Все когда-нибудь заканчивается, закончилась и эта приятная поездка. Абдулгамид высадил его у развилки дорог с потрепанным временем указателем — «д. Знаменка 1 км». Снабдил его пакетом яблок, сверкнул глазами из-под бровей на предложение Матвея рассчитаться, махнул на прощание рукой и умчал в смеркающуюся даль.

Весь этот километр, по узкой, обсаженной с обеих сторон тополями дороге, Матвей прошагал, грея себя воспоминанием о простом общении с простым человеком — как он, оказывается, стосковался о подобном! Вот ведь парадокс — встретить в случайном человеке родственную душу и, несмотря на национальную разницу, найти так много общих тем для общения…

Он вздохнул и еще раз огляделся. Почти севшее солнце бросало густые тени от высоких, вездесущих тополей, прихотливо разлиновав эту сумрачную землю. Смутный план, основанный на каких-то смутных предположениях, разбился о неудобную реальность. Матвей стоял на небольшой площади, с огромной лужей по центру. Налево от него уходила в тень улочка с двумя домами, а справа — бордовое от закатных солнечных лучей длинное одноэтажное бревенчатое здание, вполне официального вида.

Его сильно угнетала полная тишина и безлюдье. Он тревожно оглянулся и вспомнил, что в деревне бабушки управа располагалась в очень похожем доме. Логически рассудив, что в русских деревнях все строится по раз и навсегда закрепленным лекалам, Матвей двинулся в его сторону, надеясь, что ему кто-нибудь да встретится. Но уже подходя ближе, он увидел — здание давно заброшено, окна заколочены, а перед невысоким крыльцом вырос небольшой куст. Крыша под покрытым зеленым мхом, шифером, кое-где просела и местами показывала свои трухлявые внутренности. Большой дуб обхватывал мощными ветками тщедушное тело здания, пытаясь стыдливо укрыть его убожество.
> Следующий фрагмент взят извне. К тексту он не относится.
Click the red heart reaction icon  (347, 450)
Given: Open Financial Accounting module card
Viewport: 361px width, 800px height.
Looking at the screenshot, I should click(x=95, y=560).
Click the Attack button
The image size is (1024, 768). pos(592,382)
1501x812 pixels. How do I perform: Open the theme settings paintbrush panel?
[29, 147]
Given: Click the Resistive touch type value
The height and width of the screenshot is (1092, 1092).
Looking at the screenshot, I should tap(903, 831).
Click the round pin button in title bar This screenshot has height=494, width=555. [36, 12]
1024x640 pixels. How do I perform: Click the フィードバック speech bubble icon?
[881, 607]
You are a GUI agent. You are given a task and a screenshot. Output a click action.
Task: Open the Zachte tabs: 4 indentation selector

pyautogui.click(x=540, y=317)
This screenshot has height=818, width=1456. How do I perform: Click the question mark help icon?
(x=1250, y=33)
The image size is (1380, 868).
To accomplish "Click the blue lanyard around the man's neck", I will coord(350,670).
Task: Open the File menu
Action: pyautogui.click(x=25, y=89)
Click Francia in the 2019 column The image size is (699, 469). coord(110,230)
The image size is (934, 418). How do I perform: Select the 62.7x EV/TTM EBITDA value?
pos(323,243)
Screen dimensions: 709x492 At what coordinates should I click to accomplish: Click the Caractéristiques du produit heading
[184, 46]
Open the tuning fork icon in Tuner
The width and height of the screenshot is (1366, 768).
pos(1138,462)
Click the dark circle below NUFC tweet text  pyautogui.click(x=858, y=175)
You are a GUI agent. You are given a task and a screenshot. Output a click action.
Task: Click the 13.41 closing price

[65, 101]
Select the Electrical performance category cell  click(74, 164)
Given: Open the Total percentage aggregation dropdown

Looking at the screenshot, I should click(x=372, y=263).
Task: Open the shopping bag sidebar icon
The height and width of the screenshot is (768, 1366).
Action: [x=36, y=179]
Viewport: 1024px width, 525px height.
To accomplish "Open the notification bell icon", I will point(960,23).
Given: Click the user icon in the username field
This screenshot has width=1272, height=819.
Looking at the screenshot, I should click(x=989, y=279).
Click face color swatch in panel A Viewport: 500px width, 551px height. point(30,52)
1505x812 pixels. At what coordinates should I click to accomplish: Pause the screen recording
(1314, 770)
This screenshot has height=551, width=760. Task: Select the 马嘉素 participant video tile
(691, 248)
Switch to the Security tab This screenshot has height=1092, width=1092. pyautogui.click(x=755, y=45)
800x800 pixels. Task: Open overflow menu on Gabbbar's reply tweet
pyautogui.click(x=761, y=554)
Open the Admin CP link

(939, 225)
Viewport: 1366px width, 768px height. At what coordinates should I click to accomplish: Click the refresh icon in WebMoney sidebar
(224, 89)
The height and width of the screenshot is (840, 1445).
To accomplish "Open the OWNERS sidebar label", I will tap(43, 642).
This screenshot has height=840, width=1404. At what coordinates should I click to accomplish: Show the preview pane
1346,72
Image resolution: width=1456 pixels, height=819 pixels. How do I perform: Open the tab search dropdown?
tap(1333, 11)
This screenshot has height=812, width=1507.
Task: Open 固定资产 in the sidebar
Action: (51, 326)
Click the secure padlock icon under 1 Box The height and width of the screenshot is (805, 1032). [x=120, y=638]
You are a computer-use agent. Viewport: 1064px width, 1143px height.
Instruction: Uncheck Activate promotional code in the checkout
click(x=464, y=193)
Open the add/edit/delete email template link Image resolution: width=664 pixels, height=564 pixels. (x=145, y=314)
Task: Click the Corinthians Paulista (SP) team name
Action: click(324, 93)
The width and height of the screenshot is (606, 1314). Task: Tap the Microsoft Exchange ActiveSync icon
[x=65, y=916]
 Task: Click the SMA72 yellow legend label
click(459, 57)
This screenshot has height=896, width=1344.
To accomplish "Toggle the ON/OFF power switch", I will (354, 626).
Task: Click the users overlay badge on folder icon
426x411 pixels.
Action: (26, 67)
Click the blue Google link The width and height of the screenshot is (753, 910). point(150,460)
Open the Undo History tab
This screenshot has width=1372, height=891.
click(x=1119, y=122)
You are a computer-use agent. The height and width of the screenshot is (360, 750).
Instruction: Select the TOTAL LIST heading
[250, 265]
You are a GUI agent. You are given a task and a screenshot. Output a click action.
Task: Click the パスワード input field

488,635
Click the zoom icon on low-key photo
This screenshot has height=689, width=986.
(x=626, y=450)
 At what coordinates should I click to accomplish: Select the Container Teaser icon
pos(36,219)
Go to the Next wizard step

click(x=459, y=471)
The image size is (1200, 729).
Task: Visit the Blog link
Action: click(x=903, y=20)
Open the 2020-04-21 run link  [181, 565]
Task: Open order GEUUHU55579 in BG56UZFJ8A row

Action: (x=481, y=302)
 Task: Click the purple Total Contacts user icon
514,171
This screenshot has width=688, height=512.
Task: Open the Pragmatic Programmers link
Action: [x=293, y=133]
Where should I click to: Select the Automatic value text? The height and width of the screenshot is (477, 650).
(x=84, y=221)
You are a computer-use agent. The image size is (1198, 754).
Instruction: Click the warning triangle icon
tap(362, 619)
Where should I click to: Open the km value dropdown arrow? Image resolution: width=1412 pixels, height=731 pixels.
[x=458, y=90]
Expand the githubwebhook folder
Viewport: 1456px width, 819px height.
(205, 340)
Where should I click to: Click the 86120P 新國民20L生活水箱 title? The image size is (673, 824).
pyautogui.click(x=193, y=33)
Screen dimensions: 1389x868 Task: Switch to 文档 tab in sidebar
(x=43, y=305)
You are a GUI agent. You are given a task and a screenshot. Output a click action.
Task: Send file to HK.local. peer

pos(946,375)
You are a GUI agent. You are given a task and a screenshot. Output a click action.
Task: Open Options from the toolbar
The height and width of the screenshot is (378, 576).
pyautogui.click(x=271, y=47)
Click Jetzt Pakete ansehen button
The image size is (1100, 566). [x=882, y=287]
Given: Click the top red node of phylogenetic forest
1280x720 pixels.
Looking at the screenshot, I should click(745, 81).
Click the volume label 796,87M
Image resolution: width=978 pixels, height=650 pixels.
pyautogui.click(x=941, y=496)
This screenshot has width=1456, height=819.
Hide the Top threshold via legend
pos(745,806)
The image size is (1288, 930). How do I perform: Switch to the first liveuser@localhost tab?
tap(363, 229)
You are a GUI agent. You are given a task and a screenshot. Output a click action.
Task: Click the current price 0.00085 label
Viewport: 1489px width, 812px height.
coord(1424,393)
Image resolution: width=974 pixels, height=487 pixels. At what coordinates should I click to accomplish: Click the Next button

На стене возле входа сохранились вывески, написанные уже облезающей краской на простых кусках фанеры. Матвей подошел ближе и с внутренним содроганием прочитал — «Управа Знаменского сельского поселения», «Знаменский дом культуры», «Фельдшерский пункт д. Знаменка»… Видимо, здание в свои лучшие времена было культурным и официальным центром этой, как ни горько это было признать, брошенной деревни. И словно ставя последнюю точку в жизни этого печального места, на ветру трепыхался выцветший, но все еще ядовито-яркий плакат — «Примем волосы дорого…». Увы предприимчивые ребята, в этой юдоли вряд ли еще кто-нибудь и когда-нибудь сдаст вам волосы…

Н-да, положение его становилось совсем печальным — ночевать придется, он внимательно осмотрел доски закрывающие окна, в этом здании. Матвей еще раз глянул на два дома на противоположной стороне площади, но не увидев там ни огонька, ни дыма над трубами, окончательно утвердился в своем решении. Становилось все прохладней, и ему нужно было торопиться. Положив сумку на ступеньку крыльца, он попробовал на прочность одну из досок. К его удовлетворению, проржавевшие гвозди отказались ее держать, и доска легко оторвалась от рамы. Матвей заглянул в мутное стекло, но ничего не смог разглядеть — густой мрак мог таить в своей глубине что угодно.

Его неспешные размышления прервало грубое покашливание за спиной. Матвей быстро развернулся, зажав руках трухлявую доску, запоздало понимая ее иллюзорную защиту. Волосы на затылке зашевелились от взбурлившей в венах крови.

Он встретился глазами с мужиком, явно предпенсионных лет, стоящим в трех шагах за низким заборчиком, окружающим это здание по периметру. В его руках покачивалась увесистая дубина, весьма грозная на вид. Да и сам мужик не являл пример доброжелательства и гостеприимства — насупившись, перекатывая погасшую папиросу в углу рта, он сердито смотрел на Матвея.

Одет он был простенько — клетчатая рубаха, поношенный пиджачок, брюки, заправленные в пыльные сапоги.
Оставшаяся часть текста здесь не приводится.